6. When it comes to chemicals, use the “K.I.S.S.” method.  We were told that there were a lot of harsh chemicals out there and that we wanted something easy on the skin.  We researched it a lot, and decided on Baqua-Spa, a system of several chemicals that centered around biguanide.  The Baqua-spa system was not cheap and required a Ph.D. in Chemical Engineering along with a Meteorology degree and some Theology thrown in to get it just right.  The water was never clear.  Foam was frequently a problem.  pH was hard to regulate.  We spoke to others who used it, and they told us we were using too much, so we cut way back.  This helped, but still the water was never crystal clear from the moment we added the first bit of Baqua-spa.

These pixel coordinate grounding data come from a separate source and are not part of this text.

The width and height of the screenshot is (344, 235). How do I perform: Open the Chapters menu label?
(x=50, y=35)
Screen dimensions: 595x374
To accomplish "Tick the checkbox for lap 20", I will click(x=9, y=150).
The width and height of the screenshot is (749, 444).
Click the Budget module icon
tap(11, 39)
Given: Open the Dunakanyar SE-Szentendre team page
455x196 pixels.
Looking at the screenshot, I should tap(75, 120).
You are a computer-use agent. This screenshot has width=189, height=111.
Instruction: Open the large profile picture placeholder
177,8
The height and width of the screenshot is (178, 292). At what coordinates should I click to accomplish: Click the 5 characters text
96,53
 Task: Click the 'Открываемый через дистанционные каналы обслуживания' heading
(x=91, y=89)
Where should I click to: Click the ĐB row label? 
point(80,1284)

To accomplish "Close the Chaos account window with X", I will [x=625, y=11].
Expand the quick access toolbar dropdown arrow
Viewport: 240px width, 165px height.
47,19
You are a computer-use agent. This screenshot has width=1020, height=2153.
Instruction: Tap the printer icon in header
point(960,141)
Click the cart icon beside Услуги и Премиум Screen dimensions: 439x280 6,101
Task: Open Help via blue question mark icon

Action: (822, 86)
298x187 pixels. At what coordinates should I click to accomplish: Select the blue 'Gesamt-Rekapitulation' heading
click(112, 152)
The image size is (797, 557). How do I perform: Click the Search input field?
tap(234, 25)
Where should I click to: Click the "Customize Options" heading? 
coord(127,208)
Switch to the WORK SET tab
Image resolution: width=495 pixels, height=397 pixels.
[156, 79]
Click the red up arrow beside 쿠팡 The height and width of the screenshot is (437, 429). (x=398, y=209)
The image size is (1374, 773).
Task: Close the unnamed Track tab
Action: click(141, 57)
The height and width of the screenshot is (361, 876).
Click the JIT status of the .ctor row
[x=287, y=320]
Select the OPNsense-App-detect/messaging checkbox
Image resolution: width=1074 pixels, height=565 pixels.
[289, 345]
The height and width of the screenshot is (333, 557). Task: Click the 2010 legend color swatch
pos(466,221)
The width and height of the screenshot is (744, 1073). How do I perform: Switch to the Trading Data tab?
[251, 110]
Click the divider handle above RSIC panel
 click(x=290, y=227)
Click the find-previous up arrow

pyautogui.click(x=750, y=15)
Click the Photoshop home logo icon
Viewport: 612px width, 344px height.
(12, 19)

Another friend, who incidentally told us about the ozonator, recommended chlorine.  He told us that he used about 3 teaspoons of chlorine when he started his tub with new water, and then one teaspoon each time they were finished using the tub.  That’s it.  We started doing this, and the water is crystal clear for months.  We used to change the water every 2-3 months;  now we change it twice a year, and even then it is clear.  Chlorine is cheap and easy.  Keep it simple, stupid.

7. Buy good filters.  We spent the extra money on low maintenance ceramic filters.  These last many years (we replaced ours for the first time after 8 years).  But the real value in them is that they can be put into your dishwasher and cleaned on a no heat cycle using no detergent.  We stop the cycle once or twice to re-position the four filters which ensures thorough cleaning, but they require no other maintenance.  We have spoken to spa owners who must hose off their filters weekly or monthly and replace them yearly.  We clean them once every 2 months or so effortlessly in the dishwasher.

8. Get your water tested. This sort of goes along with #6, but each time you start up your spa after cleaning.  put your initial chemicals in, let it circulate and heat over night, and then take a sample of the water to a reputable local pool/spa dealer.  They may charge you a nominal fee for testing, but they can immediately tell you if your pH is off or if any of the other readings is out of whack.  We used to buy test kits, but they are not very accurate, go bad quickly, and are expensive.  And if you own a kit you tend to mess with the water too much.  Remember – K.I.S.S.

9. Buy a small sump pump for emptying.  This was good advice that our dealer gave us.  For  about $75 at your home center you can buy a pump that will empty your spa in less than a half hour.  This greatly cuts down cleaning time.  Want to empty it even faster, run the sump pump and set up a second hose as a syphon, provided your tub is a little above ground level or you live on a hill.  It really works and will amaze the kids.

10. No abrasives, and hardly any soap when cleaning.  All you really need is a teflon-safe scrub pad and some warm water.  For stubborn stains at the water line, a little dot of Softscrub might help.

11.  A few other things. 

Buy a good lid, and yes, buy good lifters.  Our lid is in need of replacement, and the lifters are starting to show wear.  But they are 10 years old.

No glass in the tub.  If you are drinking beer, drink from a can or cup.  If you are a wine drinker, a plastic cup will have to do.  If you are a scotch drinker, have your scotch after you get out of the tub.

Drink lots of water while in the tub.  Yes, you sweat while you are in it.

Avoid body lotions and perfume.  They gum up the works and are frankly unpleasant to be around.  Make that friend of yours shower before she gets in, or you will have a slick of that garbage she wears on every surface of the tub and you’ll have to empty it prematurely.

Don’t buy the gimmicks.  They put everything from sound systems to fountains in them, mostly aimed at driving up the price.  You don’t need ’em.

Enjoy some time to yourself. Go sit in the hot tub when the sun is coming up and everyone else is still asleep.  It is a great way to start the day.

Enjoy the time with your family.  We’ve found that we have our most deep conversations while relaxing in the spa.  That is worth its weight in gold.